2. Social media is awesome.
It took very little time for this so-called controversy to spread to every corner of social media, proving once again the immense power that occurs when you combine large swaths of people with unprecedented communication tools.
For a business, understanding the power of social media and its value for establishing your brand and raising visibility should not be overlooked. While it is impossible to really predict which campaigns will go viral or when, it should be clear that a well-planned digital and social-media strategy is key for success in today's business environment.
3. Opportunities abound for opportunists.
While issues such as "Red Cup Gate" burn their wick of relevance rather quickly, entrepreneurs with the creativity and willingness to act fast can take advantage of these situations. Much like how brands jumped on the blue-dress buzz, other coffee brands got a boost from the issue, such as Dunkin Donuts with its holiday cup release. The subject has also created opportunities for small companies, YouTubers and creative types alike to ride the wave and get attention.

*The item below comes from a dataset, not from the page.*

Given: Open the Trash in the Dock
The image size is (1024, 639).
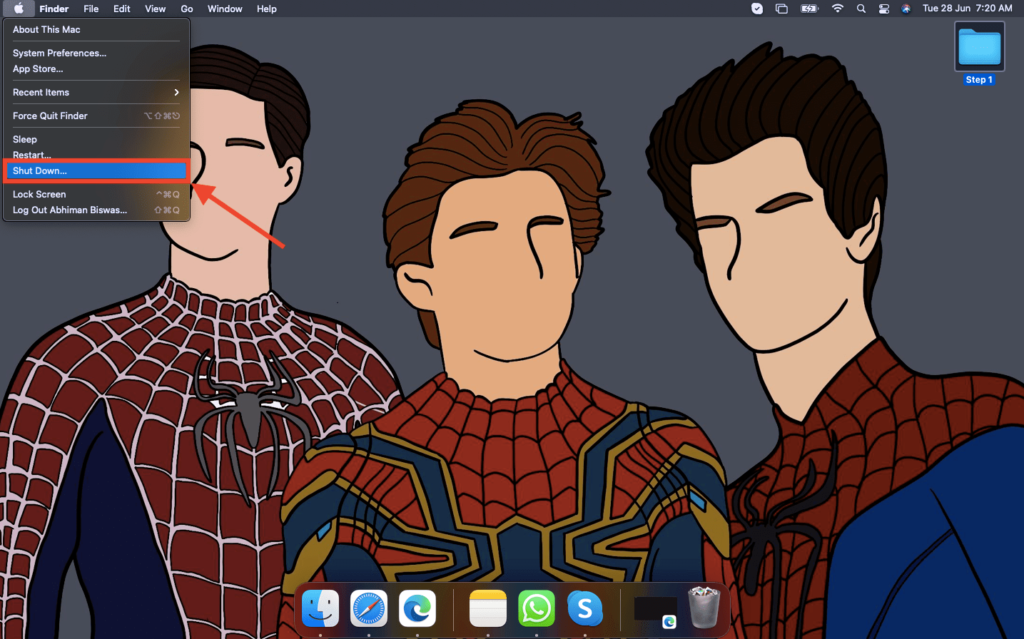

So whether you are offended by Starbucks' holiday-cup campaign or found it to be an utter waste of valuable real estate on your Facebook feed, it is important for entrepreneurs to understand that this is how information and news gets proliferated these days -- through tens of millions of people chatting about it on social media. More important, in addition to being prepared, successful entrepreneurs of tomorrow will know how to take advantage of this.
Now, back to my pumpkin spice latte in my pagan idol-adorned satin-sipper cup. Cheers.